Tamm M, Cramer E, Kennes L N, Heussen N
RWTH Aachen University, Department of Medical Statistics, Pauwelsstraße 30, 52074 Aachen, Germany.
Methods Inf Med. 2012;51(2):138-43. doi: 10.3414/ME11-01-0043. Epub 2011 Nov 21.
Selection bias arises in clinical trials by reason of selective assignment of patients to treatment groups. Even in randomized clinical trials with allocation concealment this phenomenon can occur if future assignments can be predicted due to knowledge of former allocations.

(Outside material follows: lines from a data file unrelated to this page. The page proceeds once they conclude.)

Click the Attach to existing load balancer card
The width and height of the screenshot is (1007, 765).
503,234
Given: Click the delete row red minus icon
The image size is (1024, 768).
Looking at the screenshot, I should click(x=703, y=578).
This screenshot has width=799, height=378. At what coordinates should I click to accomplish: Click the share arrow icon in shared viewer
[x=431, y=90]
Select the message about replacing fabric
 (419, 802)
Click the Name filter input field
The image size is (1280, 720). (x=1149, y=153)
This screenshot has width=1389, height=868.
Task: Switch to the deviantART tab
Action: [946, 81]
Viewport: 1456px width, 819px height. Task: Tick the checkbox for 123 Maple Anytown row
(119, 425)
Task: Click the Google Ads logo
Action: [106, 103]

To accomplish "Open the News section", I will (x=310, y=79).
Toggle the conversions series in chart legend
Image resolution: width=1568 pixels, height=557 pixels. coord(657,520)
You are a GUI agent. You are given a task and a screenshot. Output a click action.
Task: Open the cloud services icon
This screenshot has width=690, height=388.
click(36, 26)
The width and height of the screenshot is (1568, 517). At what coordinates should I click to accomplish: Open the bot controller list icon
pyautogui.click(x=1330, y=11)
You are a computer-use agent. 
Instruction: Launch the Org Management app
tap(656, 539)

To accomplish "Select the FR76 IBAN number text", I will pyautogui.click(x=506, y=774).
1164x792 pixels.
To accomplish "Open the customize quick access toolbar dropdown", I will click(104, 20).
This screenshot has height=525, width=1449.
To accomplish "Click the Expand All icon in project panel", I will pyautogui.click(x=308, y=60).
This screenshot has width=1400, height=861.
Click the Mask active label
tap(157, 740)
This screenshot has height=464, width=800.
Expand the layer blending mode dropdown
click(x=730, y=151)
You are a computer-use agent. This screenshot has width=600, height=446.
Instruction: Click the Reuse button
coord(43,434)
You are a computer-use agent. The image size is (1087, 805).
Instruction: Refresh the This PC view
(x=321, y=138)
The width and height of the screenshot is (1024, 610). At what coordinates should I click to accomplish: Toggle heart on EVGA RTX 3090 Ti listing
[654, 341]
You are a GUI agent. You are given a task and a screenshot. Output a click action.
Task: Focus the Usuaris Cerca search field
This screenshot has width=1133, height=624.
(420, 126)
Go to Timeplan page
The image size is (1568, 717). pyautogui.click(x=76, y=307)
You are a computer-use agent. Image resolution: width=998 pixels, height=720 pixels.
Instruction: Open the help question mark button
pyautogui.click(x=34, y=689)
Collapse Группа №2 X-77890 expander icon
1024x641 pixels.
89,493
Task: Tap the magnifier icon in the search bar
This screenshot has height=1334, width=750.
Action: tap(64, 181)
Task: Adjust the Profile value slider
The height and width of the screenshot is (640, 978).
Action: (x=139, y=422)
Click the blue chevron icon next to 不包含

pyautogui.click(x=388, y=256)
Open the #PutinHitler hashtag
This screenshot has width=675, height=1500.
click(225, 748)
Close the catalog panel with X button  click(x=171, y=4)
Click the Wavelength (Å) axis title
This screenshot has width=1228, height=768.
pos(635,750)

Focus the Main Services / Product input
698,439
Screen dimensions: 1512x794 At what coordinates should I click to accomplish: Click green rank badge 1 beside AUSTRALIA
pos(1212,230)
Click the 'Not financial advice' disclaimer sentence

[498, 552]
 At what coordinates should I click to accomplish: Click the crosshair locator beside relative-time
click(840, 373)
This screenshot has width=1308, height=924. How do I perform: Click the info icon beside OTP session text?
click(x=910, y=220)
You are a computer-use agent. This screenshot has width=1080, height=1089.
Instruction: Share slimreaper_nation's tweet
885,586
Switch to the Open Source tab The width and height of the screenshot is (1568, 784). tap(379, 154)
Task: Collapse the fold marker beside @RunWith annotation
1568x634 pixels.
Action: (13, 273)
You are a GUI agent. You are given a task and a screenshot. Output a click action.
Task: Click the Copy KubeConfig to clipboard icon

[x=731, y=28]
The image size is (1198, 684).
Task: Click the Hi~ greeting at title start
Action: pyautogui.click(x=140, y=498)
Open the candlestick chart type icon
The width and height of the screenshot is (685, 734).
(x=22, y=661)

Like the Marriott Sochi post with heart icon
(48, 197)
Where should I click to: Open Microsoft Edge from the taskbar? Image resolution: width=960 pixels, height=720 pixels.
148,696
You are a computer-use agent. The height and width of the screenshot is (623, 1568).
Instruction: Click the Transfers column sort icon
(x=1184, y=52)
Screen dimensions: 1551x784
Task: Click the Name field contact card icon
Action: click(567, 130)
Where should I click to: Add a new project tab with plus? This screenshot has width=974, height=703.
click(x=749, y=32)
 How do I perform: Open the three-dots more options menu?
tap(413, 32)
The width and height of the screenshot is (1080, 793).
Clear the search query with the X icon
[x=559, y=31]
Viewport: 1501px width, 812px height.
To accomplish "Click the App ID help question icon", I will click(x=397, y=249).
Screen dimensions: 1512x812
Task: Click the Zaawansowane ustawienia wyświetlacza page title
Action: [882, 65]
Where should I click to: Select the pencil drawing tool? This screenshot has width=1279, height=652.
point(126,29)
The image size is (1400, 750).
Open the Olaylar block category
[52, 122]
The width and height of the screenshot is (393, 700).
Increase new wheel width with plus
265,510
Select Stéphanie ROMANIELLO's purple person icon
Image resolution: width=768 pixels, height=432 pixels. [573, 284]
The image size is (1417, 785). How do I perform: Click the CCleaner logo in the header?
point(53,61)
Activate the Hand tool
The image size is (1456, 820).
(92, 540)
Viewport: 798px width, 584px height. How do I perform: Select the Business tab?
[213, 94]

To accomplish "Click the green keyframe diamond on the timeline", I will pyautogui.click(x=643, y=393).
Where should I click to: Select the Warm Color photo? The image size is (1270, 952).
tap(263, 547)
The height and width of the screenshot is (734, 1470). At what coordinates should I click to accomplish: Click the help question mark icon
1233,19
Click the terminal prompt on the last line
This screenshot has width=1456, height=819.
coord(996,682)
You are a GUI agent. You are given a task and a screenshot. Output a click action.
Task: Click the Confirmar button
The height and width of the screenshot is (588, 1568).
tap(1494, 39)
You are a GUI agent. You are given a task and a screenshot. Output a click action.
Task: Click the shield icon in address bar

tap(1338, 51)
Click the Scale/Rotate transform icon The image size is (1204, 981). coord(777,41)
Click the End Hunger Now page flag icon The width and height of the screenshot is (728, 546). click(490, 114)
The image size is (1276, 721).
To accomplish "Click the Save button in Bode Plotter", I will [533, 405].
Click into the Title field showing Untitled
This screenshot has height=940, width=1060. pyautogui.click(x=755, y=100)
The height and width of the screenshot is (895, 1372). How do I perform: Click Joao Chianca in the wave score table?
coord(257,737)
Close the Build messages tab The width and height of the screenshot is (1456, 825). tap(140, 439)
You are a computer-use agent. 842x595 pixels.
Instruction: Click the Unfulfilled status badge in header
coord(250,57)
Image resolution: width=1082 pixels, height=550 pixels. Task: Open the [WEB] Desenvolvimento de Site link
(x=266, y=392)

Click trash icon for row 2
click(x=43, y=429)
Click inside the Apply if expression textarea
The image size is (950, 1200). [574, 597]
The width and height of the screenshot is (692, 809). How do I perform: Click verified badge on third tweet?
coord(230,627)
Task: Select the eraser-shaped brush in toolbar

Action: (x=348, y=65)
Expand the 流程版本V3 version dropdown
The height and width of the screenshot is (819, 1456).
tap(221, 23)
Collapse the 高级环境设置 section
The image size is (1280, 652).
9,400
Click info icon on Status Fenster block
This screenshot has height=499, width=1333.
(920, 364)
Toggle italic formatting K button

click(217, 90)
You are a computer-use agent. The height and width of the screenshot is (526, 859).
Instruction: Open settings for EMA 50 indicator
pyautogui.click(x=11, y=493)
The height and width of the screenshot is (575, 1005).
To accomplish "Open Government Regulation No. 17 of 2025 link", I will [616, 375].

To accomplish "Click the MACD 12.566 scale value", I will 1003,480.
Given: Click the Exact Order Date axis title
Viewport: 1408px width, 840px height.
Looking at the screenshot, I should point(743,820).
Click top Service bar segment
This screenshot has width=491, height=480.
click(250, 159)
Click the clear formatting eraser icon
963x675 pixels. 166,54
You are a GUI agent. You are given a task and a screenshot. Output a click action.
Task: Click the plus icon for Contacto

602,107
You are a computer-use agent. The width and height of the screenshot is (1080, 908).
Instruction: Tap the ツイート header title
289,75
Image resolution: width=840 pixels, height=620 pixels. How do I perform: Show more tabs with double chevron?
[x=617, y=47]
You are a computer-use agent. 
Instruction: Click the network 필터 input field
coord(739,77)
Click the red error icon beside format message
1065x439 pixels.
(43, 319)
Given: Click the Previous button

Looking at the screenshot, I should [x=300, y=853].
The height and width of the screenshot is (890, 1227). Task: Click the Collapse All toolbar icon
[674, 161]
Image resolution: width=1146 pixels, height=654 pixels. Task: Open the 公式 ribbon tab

Considering unmasked randomized clinical trials with allocation concealment the impact of selection bias on type I error rate under permuted block randomization is investigated. We aimed to extend the existing research into this topic by including practical assumptions concerning misclassification of patient characteristics to get an estimate of type I error close to clinical routine. To establish an upper bound for the type I error rate different biasing strategies of the investigator are compared first. In addition, the aspect of patient availability is considered.
To evaluate the influence of selection bias on type I error rate under several practical situations, different block sizes, selection effects, biasing strategies and success rates of patient classification were simulated using SAS.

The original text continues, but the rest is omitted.